Containers arriving ‘out of the blue'
The busy environment at Botlek is part of Dogan’s day to day work. "It is not a quiet job. It can be really hectic. The workers start at 7.00 am and I always arrive a little earlier. I check what work we have for the day and set our priorities." In the warehouse, Dogan works with teams: a thrower (someone who empties the containers and puts them neatly on a pallet), a driver (takes everything to the right location in the warehouse) and a scribe (measures everything down to the millimetre and checks for damage). "We all do this together, but ultimately I am in charge of the warehouse”, Dogan continues. "Everyone is different. Everyone has their own quirks. I use a serious approach for some colleagues, with others I have a bit more fun. The average age of my colleagues is about 35; I am 27. But I still have to provide leadership even though I’m quite young.” Fortunately, Dogan is good at putting himself in other people's shoes: "I understand when a person is just not in the mood.
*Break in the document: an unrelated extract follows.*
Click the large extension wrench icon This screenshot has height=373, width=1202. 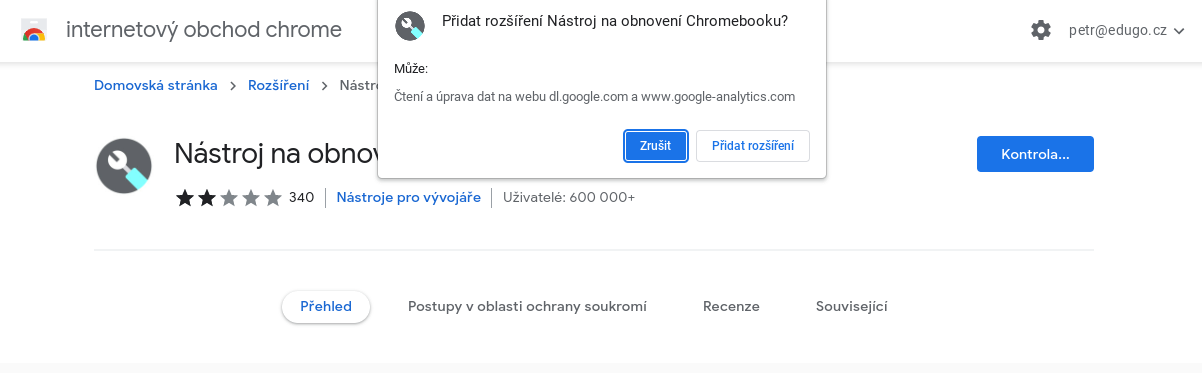click(x=124, y=166)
I will try to find out more and, if I have time, I will engage with them."

It feels like a big responsibility. The work here in the warehouse has to be done with precision; it’s easy to make mistakes. "I want everything to be perfect. But in logistics, that doesn't always work. Sometimes containers turn up ‘out of the blue’ and we suddenly have an extra container. That can be stressful at times, but when I finish at the end of the day and have met my schedule, I always get into the car feeling satisfied. We did it again!" Fortunately, his day always ends well. But when he sees something going wrong, he takes the time to explain. "Of course things go wrong. But when I see it happening, I always try to explain to colleagues what is going wrong, why it is going wrong and how to do it better next time. This means we can work a little more efficiently every day.”

From China, to Rotterdam, to Portugal
But I couldn’t contain my curiosity any longer. I couldn’t wait to find out more about the contents of the containers, so I asked Dogan. “It’s always very different. Sometimes a container is full of one type of product or package. Sometimes they are groupage customers, i.e. there are items from different customers in the container. But we see everything passing by here: chairs, coats, cups, but also very large heavy crates weighing a few tonnes! It could be anything really.”

We carry on walking through the warehouse. A huge amount of boxes, crates and everything in between is being driven back and forth by his team. They know exactly what they are doing. A pallet is placed in a row of numbered spaces; it will be loaded back into a truck later. In one container, the team is unloading smaller boxes, coming from China, destined for Portugal. "We all work together. It is truly collaborative. I can’t do much without the guy on the forklift and the office can’t proceed without me. Every person, every link, is equally important.”

When I ask if Dogan is ready to achieve his goal, he smiles confidently: "Yes, I am ready to take on the role of Warehouse Manager.”